Tarantino e a questão da originalidade

Enquanto a ficção portuguesa debate a identidade artística, do outro lado do Atlântico, Quentin Tarantino reacende discussões antigas sobre a integridade criativa nas grandes produções. Numa participação recente no podcast de Bret Easton Ellis, o aclamado cineasta não poupou nas críticas à saga “The Hunger Games”, classificando-a sem rodeios como uma cópia de “Battle Royale”, o filme de culto japonês estreado no ano 2000. Para o realizador de “Pulp Fiction”, é incompreensível que o autor da obra japonesa não tenha avançado judicialmente contra Suzanne Collins, a criadora do universo de Panem, sugerindo que esta deve a sua fortuna a uma apropriação indevida da premissa nipónica.

Crítica literária na mira do realizador

A indignação de Tarantino estende-se aos críticos literários, a quem acusa de ignorância cinematográfica.

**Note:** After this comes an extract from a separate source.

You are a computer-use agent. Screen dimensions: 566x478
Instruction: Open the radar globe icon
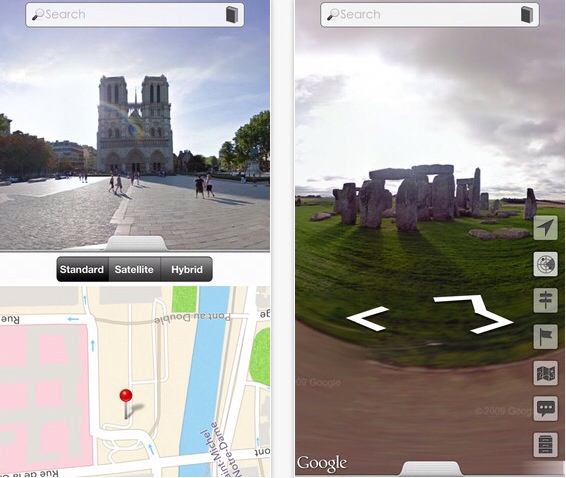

Segundo o realizador, os elogios tecidos à originalidade dos livros de Collins apenas existiram porque esses críticos nunca se deram ao trabalho de ver “Battle Royale”. A premissa de ambas as obras é, inegavelmente, semelhante: num futuro distópico — seja no Japão ou na nação fictícia de Panem —, um governo totalitário obriga um grupo de adolescentes a lutar até à morte numa competição onde apenas um pode sobreviver.

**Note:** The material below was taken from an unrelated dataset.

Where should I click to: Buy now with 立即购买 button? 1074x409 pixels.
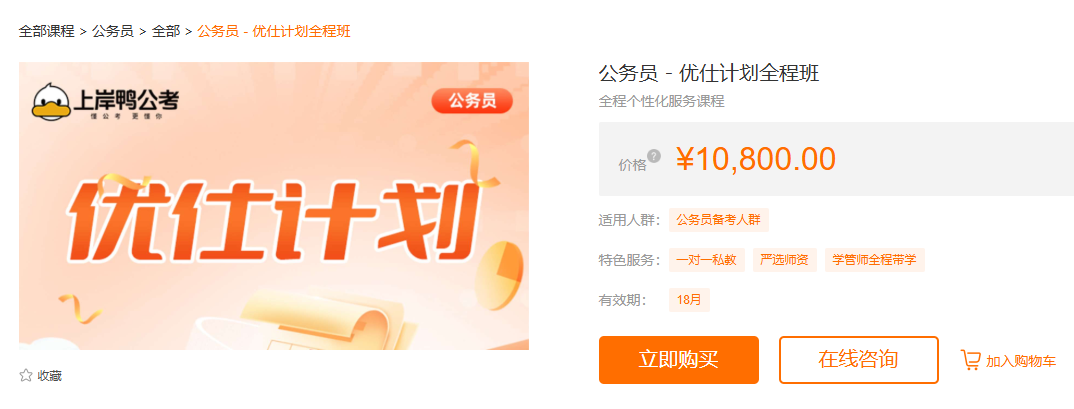pos(679,360)
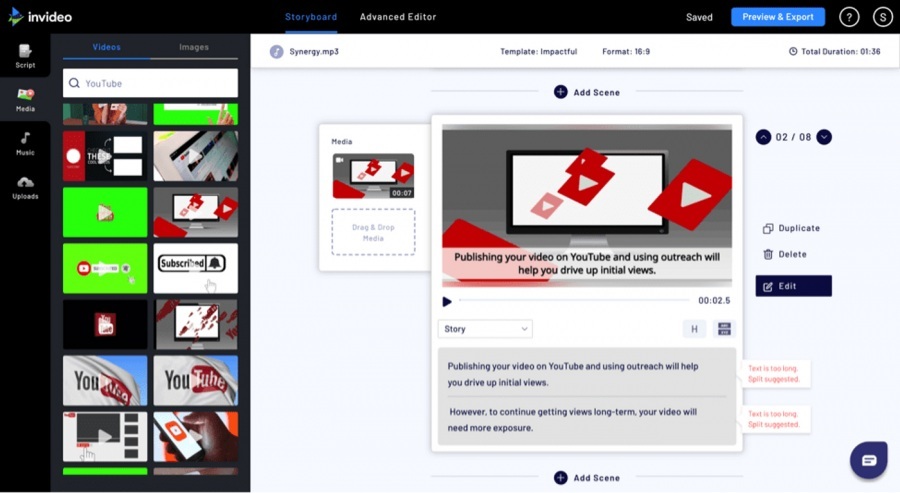Open the Script panel in sidebar
Image resolution: width=900 pixels, height=493 pixels.
[25, 54]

Apesar das semelhanças apontadas e da revolta de Tarantino, que viu os críticos de cinema reagirem com surpresa à adaptação cinematográfica apenas por ser uma versão “suavizada” do original japonês, Suzanne Collins mantém a sua defesa. A autora reiterou, numa entrevista de 2011 ao The New York Times, que desconhecia a existência de “Battle Royale” até à entrega do seu manuscrito, tendo sido aconselhada pelo seu editor a manter-se afastada da obra japonesa para não contaminar o seu processo criativo. Entre a crise ficcional de uma atriz em Lisboa e as acusações de plágio em Los Angeles, o debate sobre o que é genuíno na arte permanece transversal.